At a student leaders’ conference in the University of the Philippines the other day, Bam Aquino of the National Youth Commission ran a quick survey with the audience. To every question, he requested the participants to stand up to register their response.  The last question was: “How many of you are confused about the present political situation in the country?”  About 80 percent of the students stood up without hesitation. I was shocked.

During the open forum, I began to understand what the students’ confusion might be about.  It is not just about one thing; it is about many things.  They are not sure who is telling the truth, or what the truth is, or how important it is.  They are not sure who is right and who is wrong, or what morality means in politics. They do not know whom to trust among the country’s leaders.  They do not know what feelings they should have, and how they should act.

I realized this is not mere indifference. It is more like a breakdown of moral sensibility resulting in a paralysis of will.  From day one after the Garci tapes surfaced, Malacanang’s operatives have used every means to kill the issue of electoral fraud and to sow the seeds of doubt in the public mind.  On June 6, they announced the existence of an alleged opposition plot to destabilize the government using “altered” tapes that show President Arroyo in conversation with Comelec Commissioner Virgilio Garcillano.  The “original”, they claimed, only contains innocent conversations between Ms Arroyo and one of her political leaders.  On June 27, Ms Arroyo admitted talking to an unnamed Comelec official, but she said her purpose was not to cheat, but only to protect her votes.  She apologized for “a lapse in judgment,” but refused to address the issue any further.

A week later, she went on radio to say that Philippine politics had become so rotten no one who participates in it can keep his hands clean.  She dared her detractors to “cast the first stone.”  She said that exit poll results show that she may in fact have been cheated of some votes.  In her State of the Nation Address on July 25, she wove her speech around the same theme – a decadent political system is hampering the country’s economic growth.  On this premise, she called for a change in the country’s form of government.

When finally she made herself available to the media, she challenged her critics to file an impeachment complaint against her instead of asking her to resign, so she could answer the charges in the appropriate forum.  She breezily invoked her “rights as an accused person” to justify her refusal to talk about the Garci tapes.
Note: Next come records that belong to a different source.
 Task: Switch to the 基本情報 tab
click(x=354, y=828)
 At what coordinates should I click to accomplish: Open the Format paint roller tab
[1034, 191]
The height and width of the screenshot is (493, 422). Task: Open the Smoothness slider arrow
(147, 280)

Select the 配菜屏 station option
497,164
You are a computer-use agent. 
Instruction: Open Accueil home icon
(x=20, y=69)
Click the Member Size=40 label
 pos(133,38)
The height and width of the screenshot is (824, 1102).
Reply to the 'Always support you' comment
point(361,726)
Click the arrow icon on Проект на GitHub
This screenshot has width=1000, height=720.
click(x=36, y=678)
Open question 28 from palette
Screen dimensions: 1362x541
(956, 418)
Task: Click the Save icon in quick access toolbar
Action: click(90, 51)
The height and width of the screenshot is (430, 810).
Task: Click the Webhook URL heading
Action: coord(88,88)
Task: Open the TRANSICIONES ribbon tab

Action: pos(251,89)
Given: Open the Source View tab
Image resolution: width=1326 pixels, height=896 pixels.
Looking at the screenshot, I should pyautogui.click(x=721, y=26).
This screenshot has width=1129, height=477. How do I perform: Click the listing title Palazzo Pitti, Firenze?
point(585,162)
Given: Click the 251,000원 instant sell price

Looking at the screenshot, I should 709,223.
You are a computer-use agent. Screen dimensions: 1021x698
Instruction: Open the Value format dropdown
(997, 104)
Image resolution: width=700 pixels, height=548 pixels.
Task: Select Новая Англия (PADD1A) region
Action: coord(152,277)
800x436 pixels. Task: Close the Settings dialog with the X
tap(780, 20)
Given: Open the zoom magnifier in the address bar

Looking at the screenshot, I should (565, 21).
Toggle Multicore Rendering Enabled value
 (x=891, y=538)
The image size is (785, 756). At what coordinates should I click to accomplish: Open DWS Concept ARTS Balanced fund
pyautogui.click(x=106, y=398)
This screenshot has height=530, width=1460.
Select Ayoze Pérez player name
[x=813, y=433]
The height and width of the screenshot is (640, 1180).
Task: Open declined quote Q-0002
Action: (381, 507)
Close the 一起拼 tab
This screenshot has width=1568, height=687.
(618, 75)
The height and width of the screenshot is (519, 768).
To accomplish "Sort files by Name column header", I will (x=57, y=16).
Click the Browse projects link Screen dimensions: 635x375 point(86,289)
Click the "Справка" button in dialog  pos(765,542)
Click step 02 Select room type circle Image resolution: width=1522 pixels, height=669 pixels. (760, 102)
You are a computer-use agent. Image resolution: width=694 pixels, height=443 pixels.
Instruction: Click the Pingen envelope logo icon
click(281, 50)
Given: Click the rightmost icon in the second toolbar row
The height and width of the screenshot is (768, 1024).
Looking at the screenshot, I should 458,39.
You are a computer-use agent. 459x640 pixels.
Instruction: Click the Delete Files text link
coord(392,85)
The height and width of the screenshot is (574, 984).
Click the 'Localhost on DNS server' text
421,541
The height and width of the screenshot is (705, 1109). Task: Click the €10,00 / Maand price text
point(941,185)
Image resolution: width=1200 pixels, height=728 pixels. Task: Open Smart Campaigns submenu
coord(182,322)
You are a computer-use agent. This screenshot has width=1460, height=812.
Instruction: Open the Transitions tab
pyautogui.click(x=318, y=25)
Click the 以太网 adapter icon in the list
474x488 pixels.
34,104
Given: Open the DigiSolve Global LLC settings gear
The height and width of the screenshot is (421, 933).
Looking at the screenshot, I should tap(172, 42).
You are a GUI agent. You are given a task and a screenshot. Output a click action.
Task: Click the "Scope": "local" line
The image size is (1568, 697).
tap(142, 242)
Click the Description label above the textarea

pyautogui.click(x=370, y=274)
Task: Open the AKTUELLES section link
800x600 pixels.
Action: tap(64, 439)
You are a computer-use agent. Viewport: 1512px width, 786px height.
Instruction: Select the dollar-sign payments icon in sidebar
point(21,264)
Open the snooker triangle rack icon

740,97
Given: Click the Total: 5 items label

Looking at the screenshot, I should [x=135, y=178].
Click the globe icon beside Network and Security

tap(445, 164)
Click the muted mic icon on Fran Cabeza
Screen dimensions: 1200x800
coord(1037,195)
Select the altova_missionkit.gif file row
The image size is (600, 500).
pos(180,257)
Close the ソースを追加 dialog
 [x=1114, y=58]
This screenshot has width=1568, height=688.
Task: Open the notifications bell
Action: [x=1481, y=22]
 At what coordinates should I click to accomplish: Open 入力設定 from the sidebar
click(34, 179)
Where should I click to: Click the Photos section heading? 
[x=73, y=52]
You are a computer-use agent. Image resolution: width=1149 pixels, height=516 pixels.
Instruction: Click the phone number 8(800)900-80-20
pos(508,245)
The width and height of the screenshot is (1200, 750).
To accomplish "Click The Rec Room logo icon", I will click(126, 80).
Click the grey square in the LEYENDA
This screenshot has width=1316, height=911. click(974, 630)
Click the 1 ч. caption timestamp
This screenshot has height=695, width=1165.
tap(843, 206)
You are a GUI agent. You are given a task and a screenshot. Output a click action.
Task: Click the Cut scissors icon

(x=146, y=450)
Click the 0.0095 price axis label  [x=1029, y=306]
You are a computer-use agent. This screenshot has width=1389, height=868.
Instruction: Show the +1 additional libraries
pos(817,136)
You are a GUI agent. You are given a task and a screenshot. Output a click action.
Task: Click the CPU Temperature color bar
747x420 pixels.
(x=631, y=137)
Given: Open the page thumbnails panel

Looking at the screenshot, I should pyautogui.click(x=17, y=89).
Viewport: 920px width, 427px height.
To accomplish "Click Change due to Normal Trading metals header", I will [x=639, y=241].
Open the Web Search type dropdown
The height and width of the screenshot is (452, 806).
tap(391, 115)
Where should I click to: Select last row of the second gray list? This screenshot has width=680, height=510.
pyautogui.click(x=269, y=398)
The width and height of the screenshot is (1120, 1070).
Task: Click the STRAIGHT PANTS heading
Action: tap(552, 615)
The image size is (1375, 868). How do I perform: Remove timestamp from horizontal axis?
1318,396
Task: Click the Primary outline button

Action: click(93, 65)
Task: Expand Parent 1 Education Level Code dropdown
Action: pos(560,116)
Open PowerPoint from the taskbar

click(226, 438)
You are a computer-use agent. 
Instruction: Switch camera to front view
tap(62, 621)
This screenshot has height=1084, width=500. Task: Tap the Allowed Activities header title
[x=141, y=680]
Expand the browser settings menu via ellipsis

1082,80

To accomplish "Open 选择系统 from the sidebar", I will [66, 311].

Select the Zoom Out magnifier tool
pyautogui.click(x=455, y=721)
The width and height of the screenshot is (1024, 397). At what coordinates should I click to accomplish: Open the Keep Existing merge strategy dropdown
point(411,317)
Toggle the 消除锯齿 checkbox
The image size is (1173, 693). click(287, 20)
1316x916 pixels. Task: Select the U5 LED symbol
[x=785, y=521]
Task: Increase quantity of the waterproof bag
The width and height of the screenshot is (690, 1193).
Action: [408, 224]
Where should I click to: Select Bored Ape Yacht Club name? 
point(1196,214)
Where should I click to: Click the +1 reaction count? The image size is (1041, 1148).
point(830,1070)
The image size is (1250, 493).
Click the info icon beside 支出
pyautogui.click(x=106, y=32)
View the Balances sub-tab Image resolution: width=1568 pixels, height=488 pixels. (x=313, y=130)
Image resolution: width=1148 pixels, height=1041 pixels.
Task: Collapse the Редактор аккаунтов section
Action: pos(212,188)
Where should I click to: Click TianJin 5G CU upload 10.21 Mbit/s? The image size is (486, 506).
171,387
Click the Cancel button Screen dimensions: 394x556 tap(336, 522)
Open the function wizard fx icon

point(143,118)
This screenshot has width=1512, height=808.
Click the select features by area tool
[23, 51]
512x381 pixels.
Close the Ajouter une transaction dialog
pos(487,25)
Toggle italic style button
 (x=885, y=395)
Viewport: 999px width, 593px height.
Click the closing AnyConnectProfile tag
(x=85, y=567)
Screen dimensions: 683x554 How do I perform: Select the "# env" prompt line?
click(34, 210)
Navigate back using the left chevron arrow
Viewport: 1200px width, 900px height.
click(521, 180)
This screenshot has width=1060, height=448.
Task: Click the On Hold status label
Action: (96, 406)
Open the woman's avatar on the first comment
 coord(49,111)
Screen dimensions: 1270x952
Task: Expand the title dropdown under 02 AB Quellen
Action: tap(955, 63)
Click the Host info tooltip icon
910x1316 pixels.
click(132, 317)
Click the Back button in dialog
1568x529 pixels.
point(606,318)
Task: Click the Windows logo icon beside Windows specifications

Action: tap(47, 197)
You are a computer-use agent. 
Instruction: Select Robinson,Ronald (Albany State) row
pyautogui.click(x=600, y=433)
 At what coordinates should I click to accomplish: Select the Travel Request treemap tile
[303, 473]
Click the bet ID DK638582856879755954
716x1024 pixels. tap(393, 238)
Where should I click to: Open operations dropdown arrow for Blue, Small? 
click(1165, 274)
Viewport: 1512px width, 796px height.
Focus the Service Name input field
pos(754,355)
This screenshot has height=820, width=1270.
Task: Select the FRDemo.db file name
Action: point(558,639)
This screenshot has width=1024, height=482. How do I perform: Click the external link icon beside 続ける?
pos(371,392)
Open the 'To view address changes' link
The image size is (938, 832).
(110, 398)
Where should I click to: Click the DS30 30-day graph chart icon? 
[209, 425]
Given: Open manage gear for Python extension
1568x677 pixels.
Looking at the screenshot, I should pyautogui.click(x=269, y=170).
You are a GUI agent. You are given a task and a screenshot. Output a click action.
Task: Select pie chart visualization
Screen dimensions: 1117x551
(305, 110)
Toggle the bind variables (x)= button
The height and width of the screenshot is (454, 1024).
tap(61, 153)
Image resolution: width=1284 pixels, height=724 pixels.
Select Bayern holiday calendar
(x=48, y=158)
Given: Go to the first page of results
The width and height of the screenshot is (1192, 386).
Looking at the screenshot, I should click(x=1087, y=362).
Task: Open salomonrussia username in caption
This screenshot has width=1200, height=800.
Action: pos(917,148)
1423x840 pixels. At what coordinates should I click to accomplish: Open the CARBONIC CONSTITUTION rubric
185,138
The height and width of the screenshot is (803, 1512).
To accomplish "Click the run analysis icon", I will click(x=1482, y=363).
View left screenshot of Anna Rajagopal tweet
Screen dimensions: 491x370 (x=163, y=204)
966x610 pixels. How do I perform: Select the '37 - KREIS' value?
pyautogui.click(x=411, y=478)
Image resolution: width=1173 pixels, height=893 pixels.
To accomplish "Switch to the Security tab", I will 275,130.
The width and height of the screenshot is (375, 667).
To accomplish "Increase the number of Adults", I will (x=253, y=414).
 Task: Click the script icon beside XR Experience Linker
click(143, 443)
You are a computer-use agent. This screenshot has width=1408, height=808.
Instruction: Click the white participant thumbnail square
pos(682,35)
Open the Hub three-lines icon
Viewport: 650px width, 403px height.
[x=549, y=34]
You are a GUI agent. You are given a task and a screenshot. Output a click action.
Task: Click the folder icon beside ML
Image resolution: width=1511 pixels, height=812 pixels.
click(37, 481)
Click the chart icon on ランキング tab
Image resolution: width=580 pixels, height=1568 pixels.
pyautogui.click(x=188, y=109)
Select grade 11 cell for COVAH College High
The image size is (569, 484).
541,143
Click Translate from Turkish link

The opposition accepted her dare and filed an impeachment complaint.  But instead of allowing the process to unfold, Ms Arroyo’s supporters in Congress did everything to prevent the complaint from prospering beyond the initial stage. The complaint was finally interred in a tomb of technicalities. Her loyal legislators recited a mantra that equated the law with procedural literalism and stripped it of any normative meaning.  The vote in the plenary affirming the dismissal of the complaint was hailed as the triumph of democracy, as if democracy was synonymous to majority vote, and had nothing to do with reasoned argument and debate.

It is necessary to find our way through this confusion if we are to break the current political stalemate.  Since the start of this controversy, I have traded notes with my venerable friend, the former Ambassador to Germany, Bienvenido Tan, Jr. In many ways, Benny resonates the same doubts that the UP students expressed at the forum.

Benny asks: “How are we to interpret the recent voting at the House? Does it mean we have 51 patriots, 158 traitors, and 8 who cannot make up their minds? To my mind they are all for themselves and what power can bring them.  What have they given up voluntarily for the country or our people? If cheating at the elections is the issue, who can cast the first stone?  Does anyone really care about the ‘true will of the people’?  If it is true that the majority congressmen were bought or convinced by other means, what moral standards is the opposition offering the country to replace those of Gloria’s?”

First, I believe there is nothing wrong with politicians having personal motives.  But for these to have social validity, such interests have to be fused with the wider interests of the community.  That is how leaders are found: they personify the aspirations of an entire nation or community.  Second, cheating in elections must bother all of us who value democracy.  Democracy is meaningless if we do nothing to make elections trustworthy. That is why it matters very much that we know whether Ms Arroyo and Commisioner Garcillano manipulated the 2004 election.  Third, it may indeed be true that many of our present politicians are morally bankrupt. But that should only prompt us to be selective of our future leaders, rather than forgiving of the corrupt ones we have.

Clearly, it is not just confusion we are battling here.  We are also up against cynicism, fear, despair, and the pull of blind affinities like class.  We might begin to overcome these if we could visualize the kind of nation we want to leave to our children.  In my heart of hearts, I know that such a nation has to be one that is self-reliant and capable of governing itself, is run by leaders who inspire trust in their people, who in turn have a reason to be proud of their identity and heritage and fully embrace their responsibilities as citizens.  If such a vision has any value at all, it should show us the way past Gloria Macapagal Arroyo.